For the small molecule inhibitor (Scenario 2) the RTK model had to be extended differently because (i) the drug binds the receptors and (ii) the drug is present in both compartments. Publication of this extension is in preparation (cf. Benson et al. [8]). We obtain:

$$\begin{aligned} \mu \,P_2(t) = k_{\mathrm{cat}}RL_{1;\mathrm{ss}} \left( t- T_S+ O(e^{-t/T_S}) \right) ,\qquad T_S = A_S \, \frac{D_0}{K_d}, \end{aligned}$$
(3.32)

where \(A_S = 52\) min for the parameter values of Table 2. We see that the inhibitory effect is similar to that of the large molecule drug, except that the shift \(T_S\) is smaller by a factor of O(10).

We conclude that under these conditions on drug dose and affinity the impact of the large molecule drug in Scenario 1, is significantly greater than that of the small molecule drug in Scenario 2. This is confirmed by the simulations shown in Fig. 9.

Finally, that Scenario 3 is so much inferior to the other two scenario’s can also understood from a detailed analysis as done in Benson et al. [8]. The main reason turns out to be that because \(V_2 \ll V_1\) the amount of drug that is supplied is much smaller and hence, that free receptors are much sooner back up to their original level.

3.5 Discussion

We have seen how the three scenario’s compare when the drug properties such as binding rates to ligand and to receptor and the manner of administration (iv bolus) are the same.
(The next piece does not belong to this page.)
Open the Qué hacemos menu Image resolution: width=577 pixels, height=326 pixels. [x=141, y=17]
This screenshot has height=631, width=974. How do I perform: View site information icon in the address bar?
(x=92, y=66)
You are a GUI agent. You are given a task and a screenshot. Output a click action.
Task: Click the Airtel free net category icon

Plainly the third scenario, the “one-compartment” scenario, is inferior to the other two scenario’s whilst under these conditions, the large molecule and the small molecule inhibitor show comparable impact. Thus, in the context of an enquiry into understanding dose response relationships, this work emphasises the need for appropriate and accurate account of physiology.
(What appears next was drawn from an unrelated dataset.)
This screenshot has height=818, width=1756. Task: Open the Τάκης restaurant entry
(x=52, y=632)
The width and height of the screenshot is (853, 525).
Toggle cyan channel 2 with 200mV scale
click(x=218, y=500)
It should be emphasised though that the conditions under which the three scenario’s have been compared are a little artificial: in practice, both drugs are eliminated, small molecule drugs rapidly, at such a rate that doses need to be repeated daily, whilst large molecule drugs much more slowly, so that the dosing period can be much longer. Also, the affinity of the large molecule drug is significantly larger than that of the small molecule drug. In Benson et al. [8] the two two-compartment scenario’s are compared under more realistic conditions.